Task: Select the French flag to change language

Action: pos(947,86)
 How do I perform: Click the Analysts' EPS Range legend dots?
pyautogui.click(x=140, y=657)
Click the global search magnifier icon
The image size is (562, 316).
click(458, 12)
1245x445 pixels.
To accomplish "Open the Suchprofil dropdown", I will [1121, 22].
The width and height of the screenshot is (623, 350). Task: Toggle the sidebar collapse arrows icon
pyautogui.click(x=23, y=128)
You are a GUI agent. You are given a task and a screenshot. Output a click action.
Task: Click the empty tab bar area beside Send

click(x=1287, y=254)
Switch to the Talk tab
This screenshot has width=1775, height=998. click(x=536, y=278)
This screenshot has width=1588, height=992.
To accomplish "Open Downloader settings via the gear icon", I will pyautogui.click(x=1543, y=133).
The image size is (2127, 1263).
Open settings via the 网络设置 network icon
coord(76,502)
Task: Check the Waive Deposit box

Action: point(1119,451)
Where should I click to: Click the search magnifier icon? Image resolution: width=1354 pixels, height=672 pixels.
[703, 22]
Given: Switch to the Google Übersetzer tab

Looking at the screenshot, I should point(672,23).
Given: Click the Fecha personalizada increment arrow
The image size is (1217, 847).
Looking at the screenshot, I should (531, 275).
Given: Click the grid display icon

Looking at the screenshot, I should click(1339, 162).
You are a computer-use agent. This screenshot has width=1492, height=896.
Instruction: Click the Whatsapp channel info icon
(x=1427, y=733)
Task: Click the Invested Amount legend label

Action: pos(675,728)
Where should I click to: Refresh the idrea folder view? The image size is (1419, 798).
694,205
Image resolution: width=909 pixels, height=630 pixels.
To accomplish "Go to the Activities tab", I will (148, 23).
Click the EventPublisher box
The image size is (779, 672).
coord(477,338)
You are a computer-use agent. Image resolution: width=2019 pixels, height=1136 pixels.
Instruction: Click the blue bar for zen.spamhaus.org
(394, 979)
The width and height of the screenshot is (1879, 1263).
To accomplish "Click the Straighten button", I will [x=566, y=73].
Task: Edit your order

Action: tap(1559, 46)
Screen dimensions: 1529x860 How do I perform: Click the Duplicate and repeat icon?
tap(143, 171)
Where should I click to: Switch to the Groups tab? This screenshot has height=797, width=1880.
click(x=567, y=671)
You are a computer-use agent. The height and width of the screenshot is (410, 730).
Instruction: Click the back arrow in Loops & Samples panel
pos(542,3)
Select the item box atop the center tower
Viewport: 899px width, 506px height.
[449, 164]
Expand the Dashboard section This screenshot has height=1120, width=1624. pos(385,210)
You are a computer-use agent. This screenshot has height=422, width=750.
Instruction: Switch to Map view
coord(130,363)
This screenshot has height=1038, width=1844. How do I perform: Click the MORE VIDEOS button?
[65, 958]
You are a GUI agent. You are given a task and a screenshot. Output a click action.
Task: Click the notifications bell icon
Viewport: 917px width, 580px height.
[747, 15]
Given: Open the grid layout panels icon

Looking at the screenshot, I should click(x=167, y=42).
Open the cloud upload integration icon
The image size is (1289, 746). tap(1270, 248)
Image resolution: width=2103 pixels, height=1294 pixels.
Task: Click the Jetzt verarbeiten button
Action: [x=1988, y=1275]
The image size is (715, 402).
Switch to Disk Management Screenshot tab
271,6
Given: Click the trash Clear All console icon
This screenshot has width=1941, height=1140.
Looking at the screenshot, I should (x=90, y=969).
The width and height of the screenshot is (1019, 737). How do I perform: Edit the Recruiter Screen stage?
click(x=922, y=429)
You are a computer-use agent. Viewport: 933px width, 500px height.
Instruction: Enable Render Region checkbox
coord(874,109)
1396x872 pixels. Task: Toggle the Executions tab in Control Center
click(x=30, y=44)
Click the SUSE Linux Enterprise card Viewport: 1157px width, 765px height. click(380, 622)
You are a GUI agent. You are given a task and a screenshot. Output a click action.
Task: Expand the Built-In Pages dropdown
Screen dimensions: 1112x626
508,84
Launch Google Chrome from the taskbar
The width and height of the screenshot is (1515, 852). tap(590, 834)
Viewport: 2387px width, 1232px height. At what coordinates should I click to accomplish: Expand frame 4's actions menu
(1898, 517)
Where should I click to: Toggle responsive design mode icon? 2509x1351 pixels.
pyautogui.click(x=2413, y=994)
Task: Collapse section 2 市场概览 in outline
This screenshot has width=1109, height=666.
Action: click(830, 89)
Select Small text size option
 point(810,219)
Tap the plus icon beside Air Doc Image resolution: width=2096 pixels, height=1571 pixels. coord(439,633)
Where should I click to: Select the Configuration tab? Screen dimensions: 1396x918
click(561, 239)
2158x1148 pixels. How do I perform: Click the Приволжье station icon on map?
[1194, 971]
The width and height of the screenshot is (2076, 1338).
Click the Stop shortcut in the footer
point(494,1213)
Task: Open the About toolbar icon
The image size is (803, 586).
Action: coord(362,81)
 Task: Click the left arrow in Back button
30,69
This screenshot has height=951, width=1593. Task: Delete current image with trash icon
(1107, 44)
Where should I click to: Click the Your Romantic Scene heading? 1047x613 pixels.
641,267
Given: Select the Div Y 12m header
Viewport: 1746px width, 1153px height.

- [Work required]: Tell me how many lines of the data hold the word "will", giving only the number.

- [Finished task]: 4